This time, though, it was the champions that struck first.  A superb ball from Charlie Mulgrew was controlled by Leigh Griffiths, and Andrew Considine - who had earlier muffed a couple of chances himself from inside the opposition six yard box - pulled Griffiths back to stop him getting inside his own six yard box.  It was a dumb penalty to concede, and the defender's yellow card could have been red.  Griffiths hit it into the bottom right corner, leaving Danny Ward no chance.

Adam Rooney did score against the champions once again - this time it was the equaliser, and that was a penalty too. Minutes after Aberdeen had claimed that Mulgrew had handled in the box, Jonny Hayes slipped a through ball to Graeme Shinnie in the penalty area and Dedrick Boyata clumsily challenged him in a position of little threat.  Rooney's penalty was also low and hard into the bottom right corner, sending Craig Gordon the wrong way.

This time around, it was Aberdeen that were reduced to ten men rather than Celtic.  After losing the ball following a mazy crossfield run by Hayes, Mikael Lustig intercepted and Hayes flew into a challenge to try and win the ball back. Both players were actually off their feet as they slid in for the ball, but for me the Hayes' challenge looked very similar (and no worse) than the one Craig Paterson was sent off for at Hamilton a fortnight ago, a red card that was subsequently rescinded.  I would not be surprised if the Dons appealed this one either.

Yet, as with last November, the side with a man advantage went on to lose the game, and this time it was Celtic who conceded a goal to a badly defended set piece.  Almost immediately after going down to ten men, Deila sportingly brought on Efe Ambrose to address the disparity and the Nigerian Nightmare duly obliged by providing by needlessly bundling Niall McGinn out of play.  McGinn floated in the free kick and Paul Quinn volleyed home, inexplicably unchallenged, from four yards.

There was still time for a late chance to equalise this time around, as goal hero Quinn almost turned villain by mucking up a headed clearance. Griffiths pounced and rounded Ward, only to be denied by a goal-line clearance from villain-turned-hero Considine.

Mercifully, we were spared a 'Derek Din' after the full time whistle, McInnes determined to make a more measured response.  It is still early on in the season, but there is no doubt that if Aberdeen was going to more closely challenge Celtic this season they would need to start getting results against them, and in that respect alone this win was an important marker to lay down. MI

Hearts need to show discipline

Friday night football returned to Inverness who secured their first win of the season thanks to goals from Scottish Cup hero James Vincent and recent loan signing Miles Storey either side of a red card for Hearts left back Juwon Oshaniwa for striking out at Tobi Sho-Silva.

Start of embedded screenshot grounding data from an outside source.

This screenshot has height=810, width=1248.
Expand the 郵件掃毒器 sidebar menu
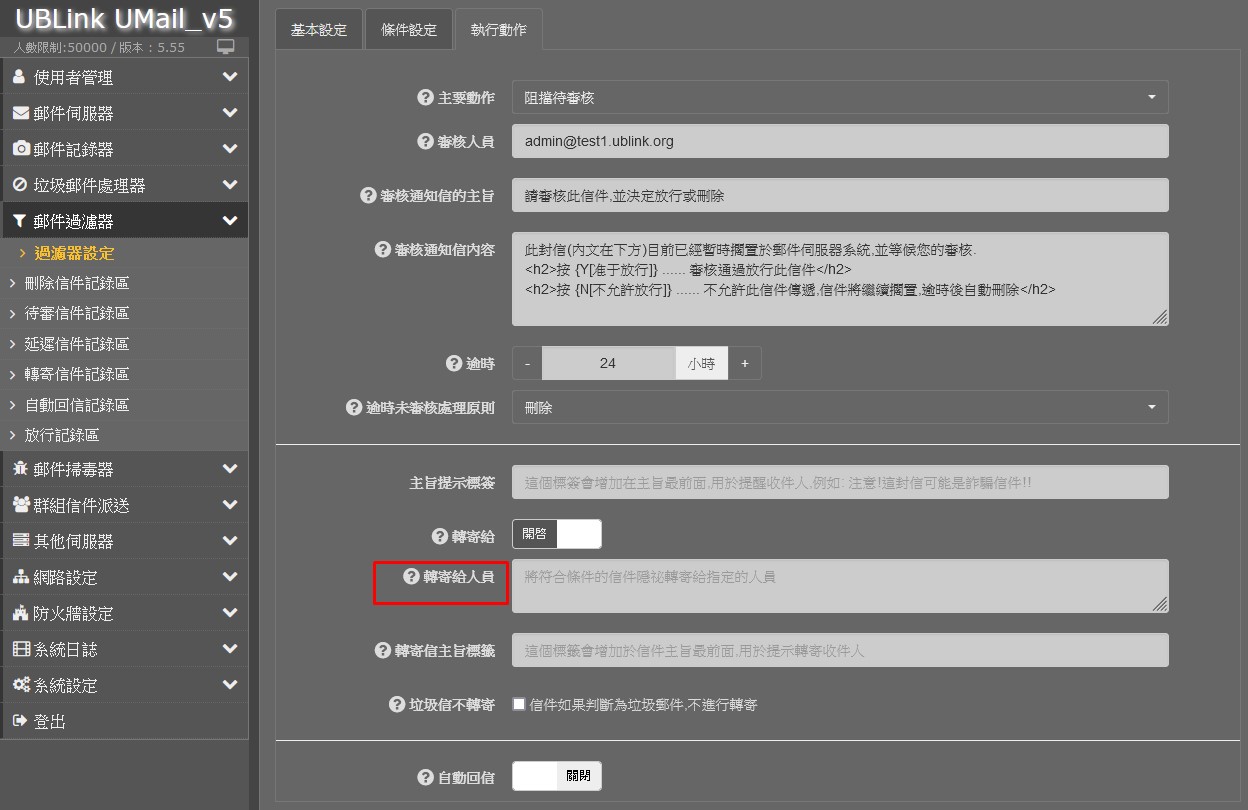pos(124,469)
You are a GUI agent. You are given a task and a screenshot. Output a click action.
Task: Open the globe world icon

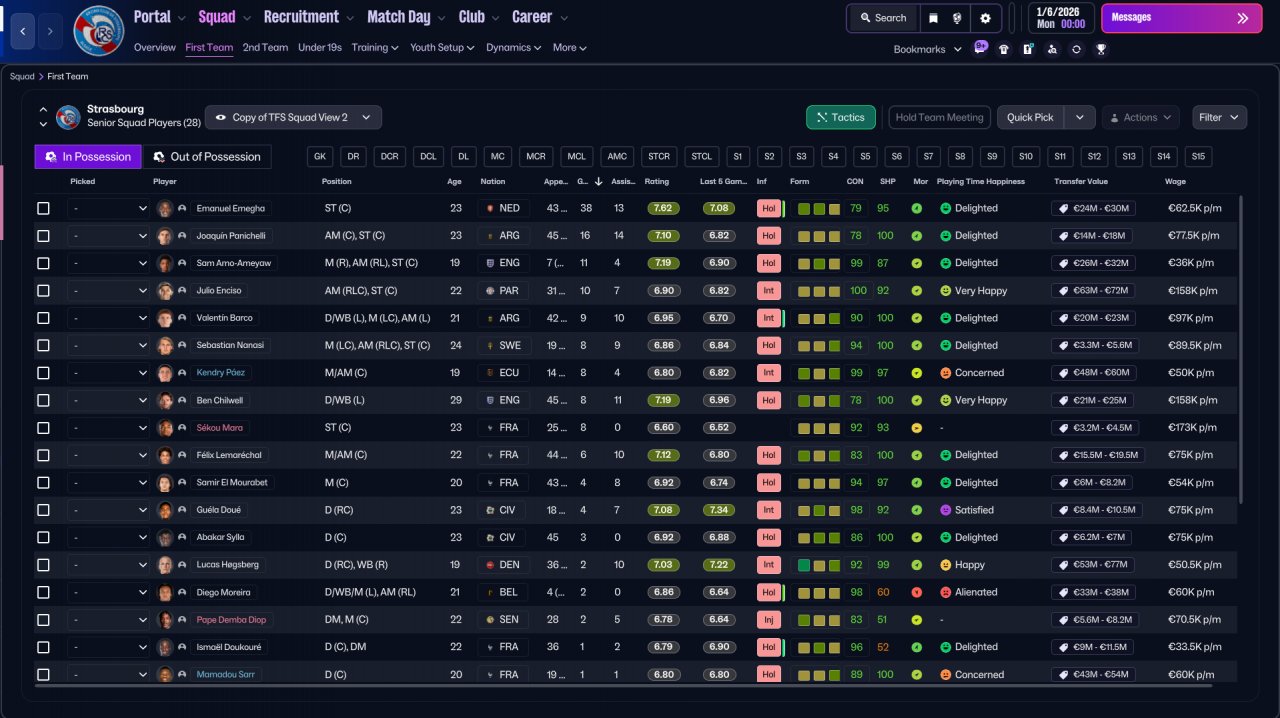[x=958, y=18]
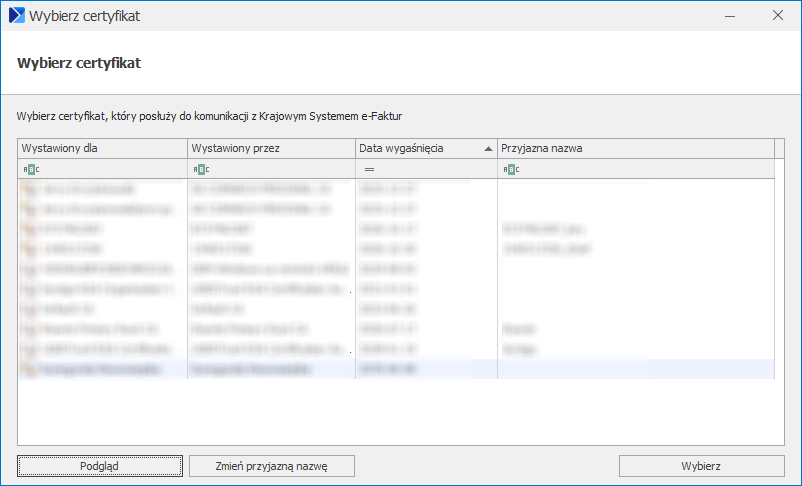Click the ABC filter icon under Wystawiony przez
802x486 pixels.
(200, 170)
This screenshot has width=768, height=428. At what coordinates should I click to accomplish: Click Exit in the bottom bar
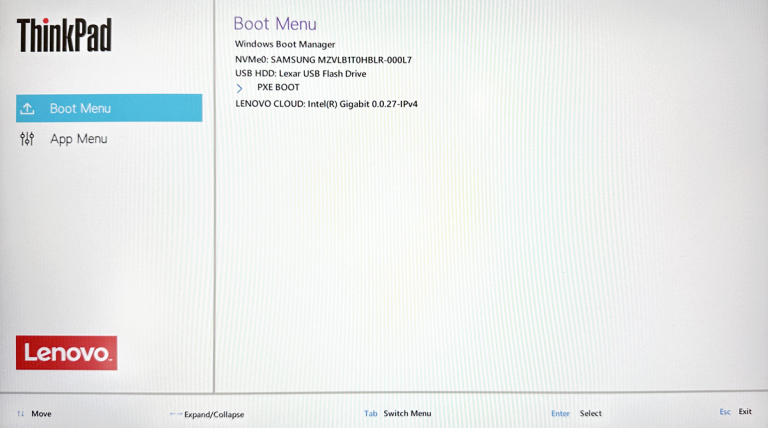tap(745, 412)
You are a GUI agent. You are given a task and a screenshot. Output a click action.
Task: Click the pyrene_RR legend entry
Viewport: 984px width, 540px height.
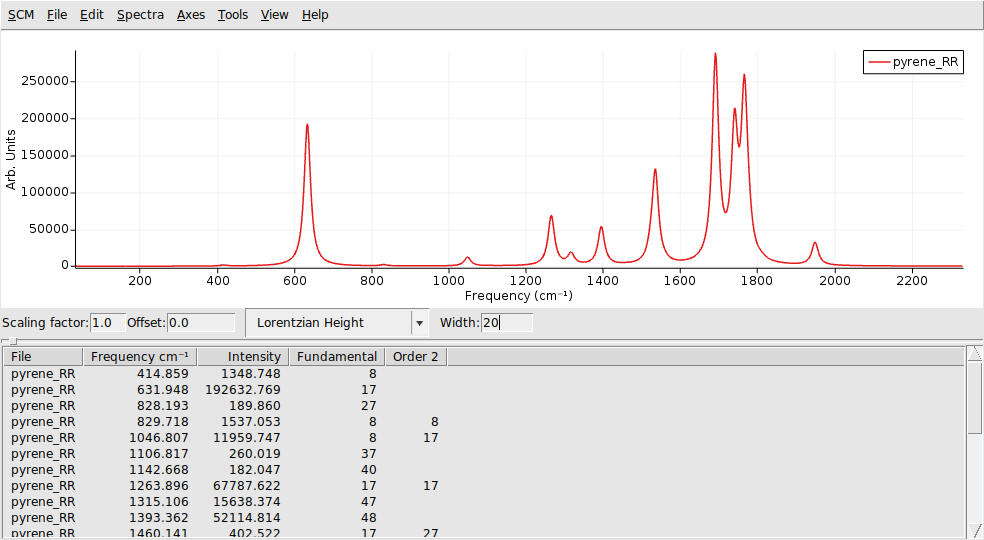point(913,62)
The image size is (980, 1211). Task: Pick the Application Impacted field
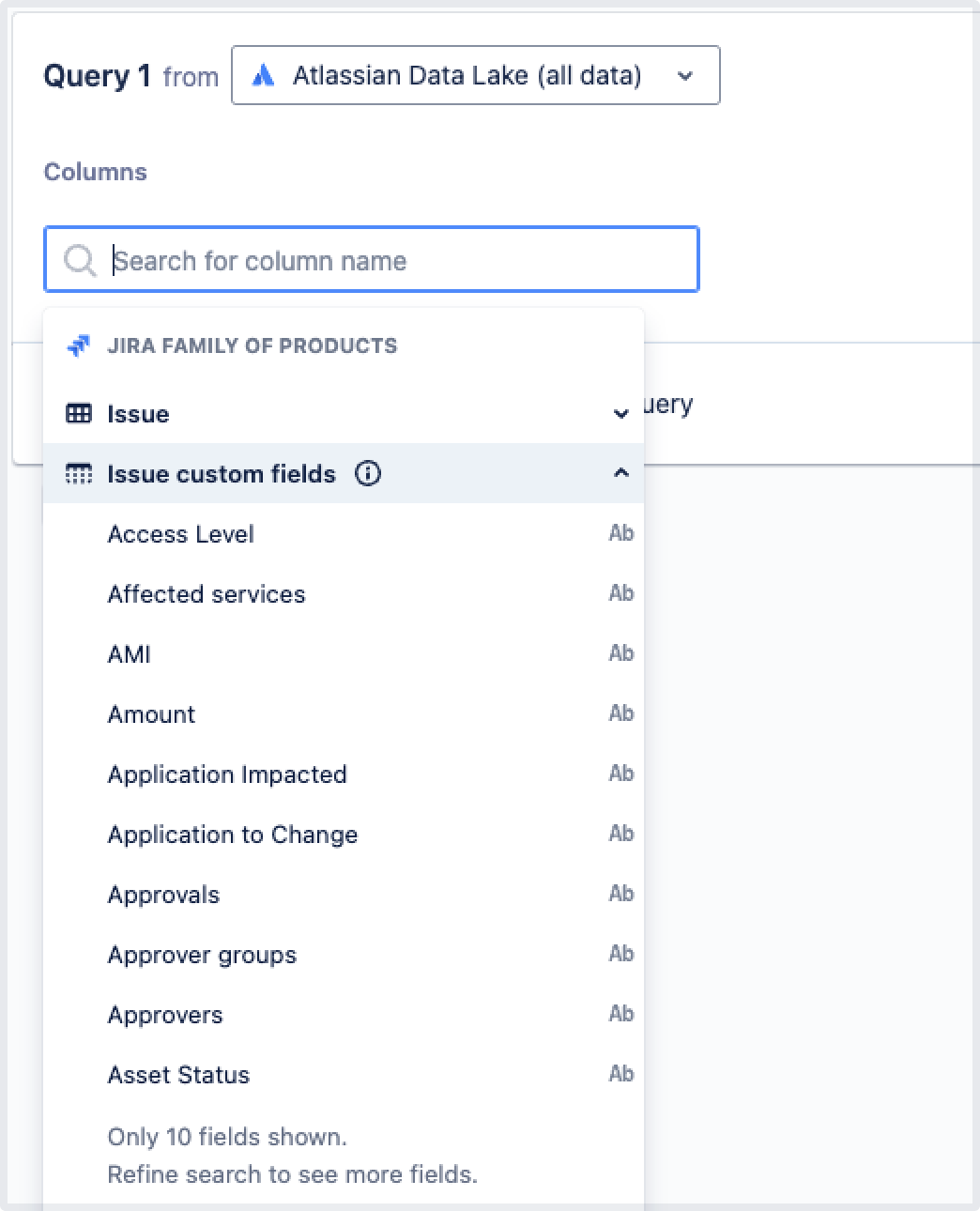pos(227,774)
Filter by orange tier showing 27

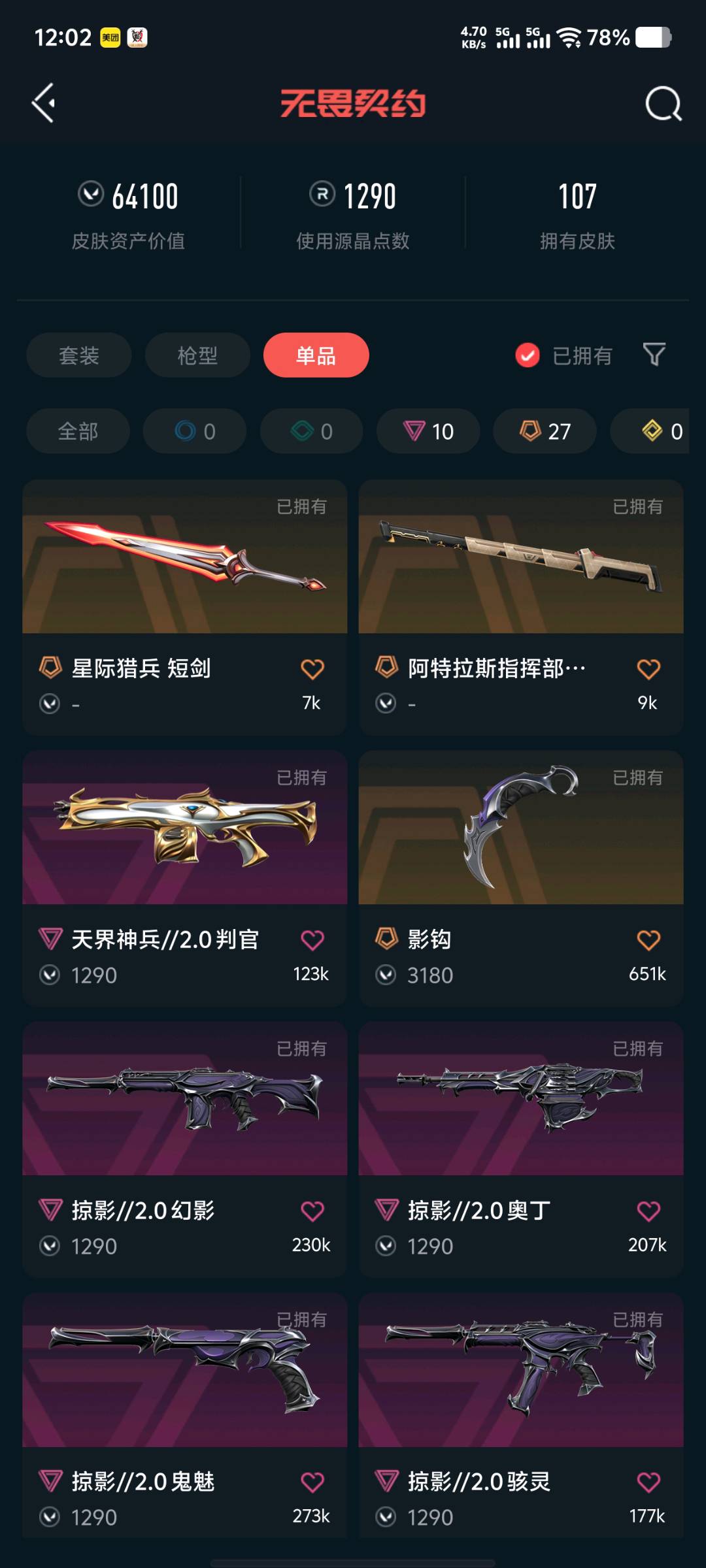pyautogui.click(x=545, y=431)
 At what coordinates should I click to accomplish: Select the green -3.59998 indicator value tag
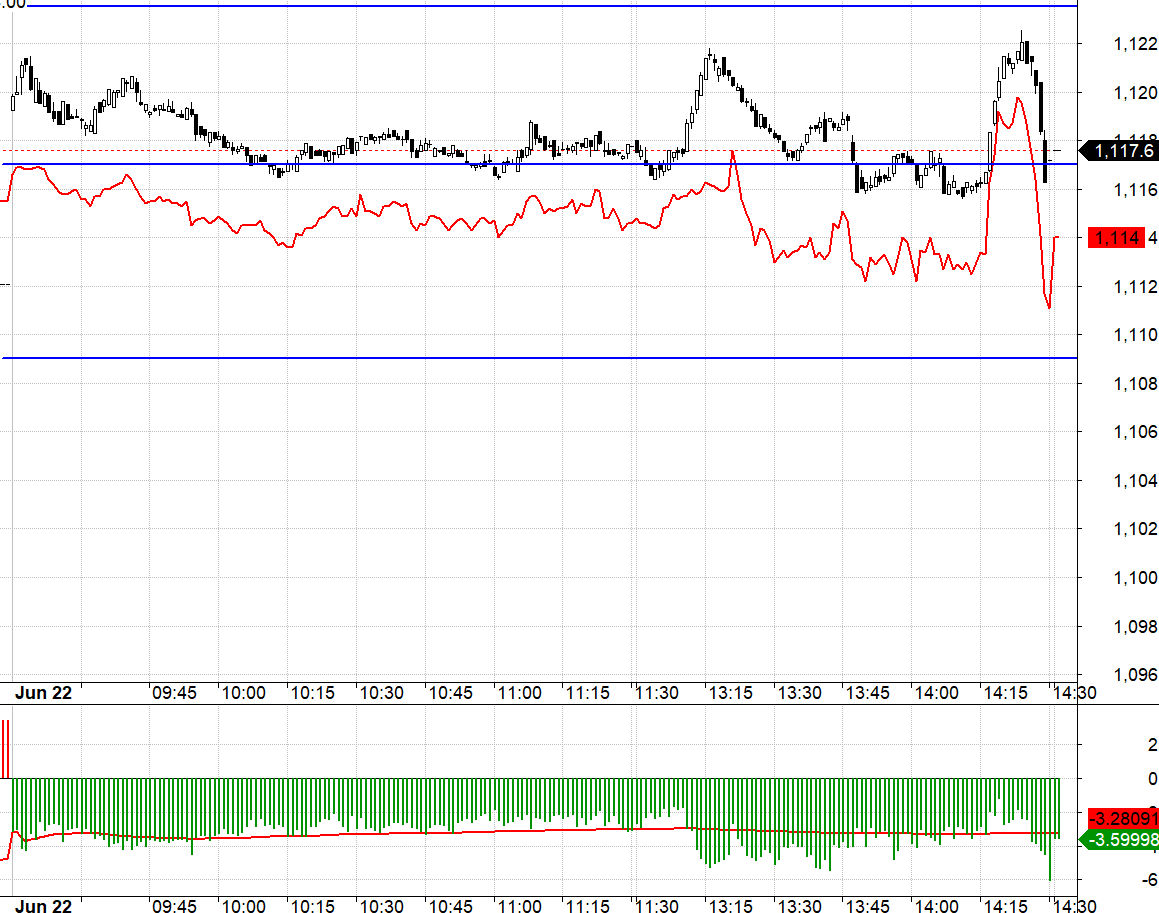[x=1119, y=840]

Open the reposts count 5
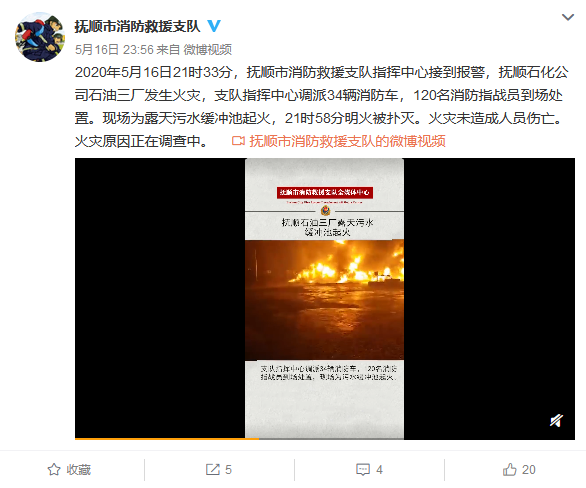228,470
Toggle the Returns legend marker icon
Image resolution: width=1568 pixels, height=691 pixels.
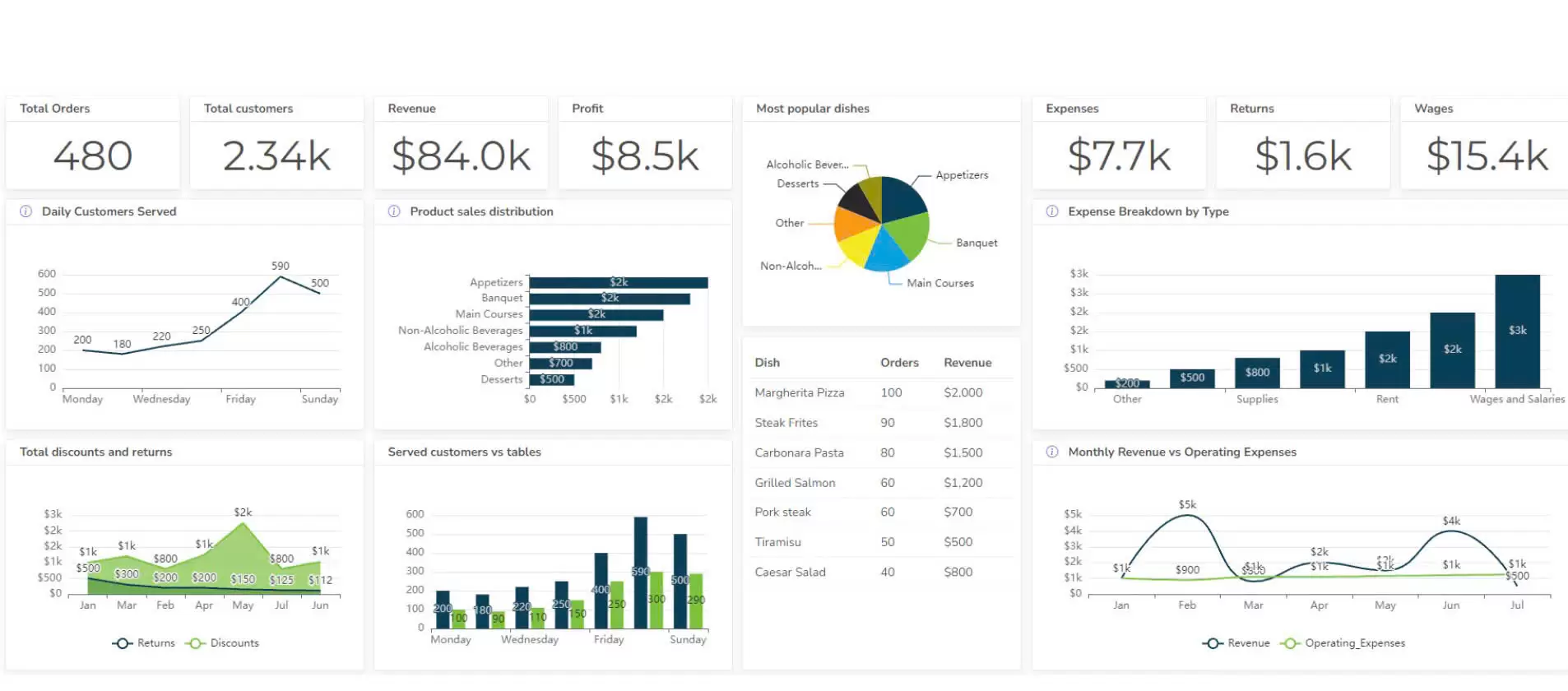tap(123, 643)
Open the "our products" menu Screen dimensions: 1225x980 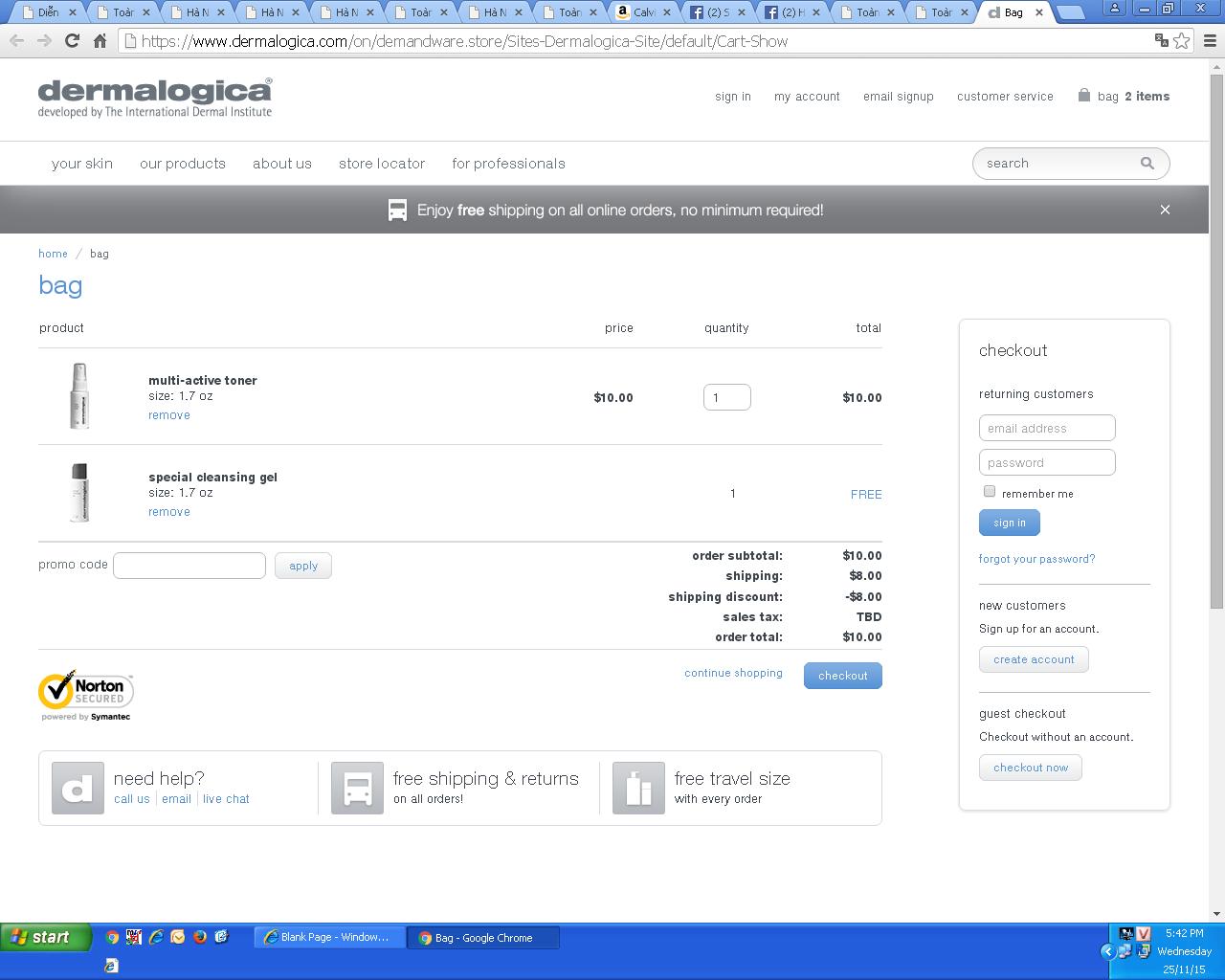183,164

After a largely forgettable first half Caley Thistle sparked into life when Ryan Christie, now on loan from Celtic of course, skipped by two Hearts players and fired the ball across the penalty area for Vincent to scramble in. It was the home side's first goal of the season in Inverness and the relief was obvious for fans and players alike.  Caley Thistle have struggled up front so far this season; John Hughes placed his faith in Spaniard Dani Lopez who, it was claimed, would hit double figures this season.  Unfortunately for ICT fans Lopez has struggled so far looking slow, unfit and extremely wasteful when playing as a striker.  The rest of the team didn’t seem be on the same wavelength and whilst the season isn’t over by any stretch of the imagination it looks unlikely that Lopez will make that ‘double figures’ target.

As a result supporters have been clamouring for reinforcements up front and on deadline day ICT snapped up two youngsters from England on loan, the aforementioned Storey and Sho-Silva.  The former, on loan from Swindon, started on Friday night and turned in a very encouraging performance capped with a goal.  It was by no means a perfect showing but the manner in which he buzzed about the pitch was heartening to the home supporters especially after the somewhat laboured performances to date from Lopez.  Storey showed great composure to create space to grab the second goal after the chance was seemingly gone.  Whilst he will need to work hard to get up to full fitness his arrival and performance was a welcome boost to an ICT side that had been flagging badly in that area of the team.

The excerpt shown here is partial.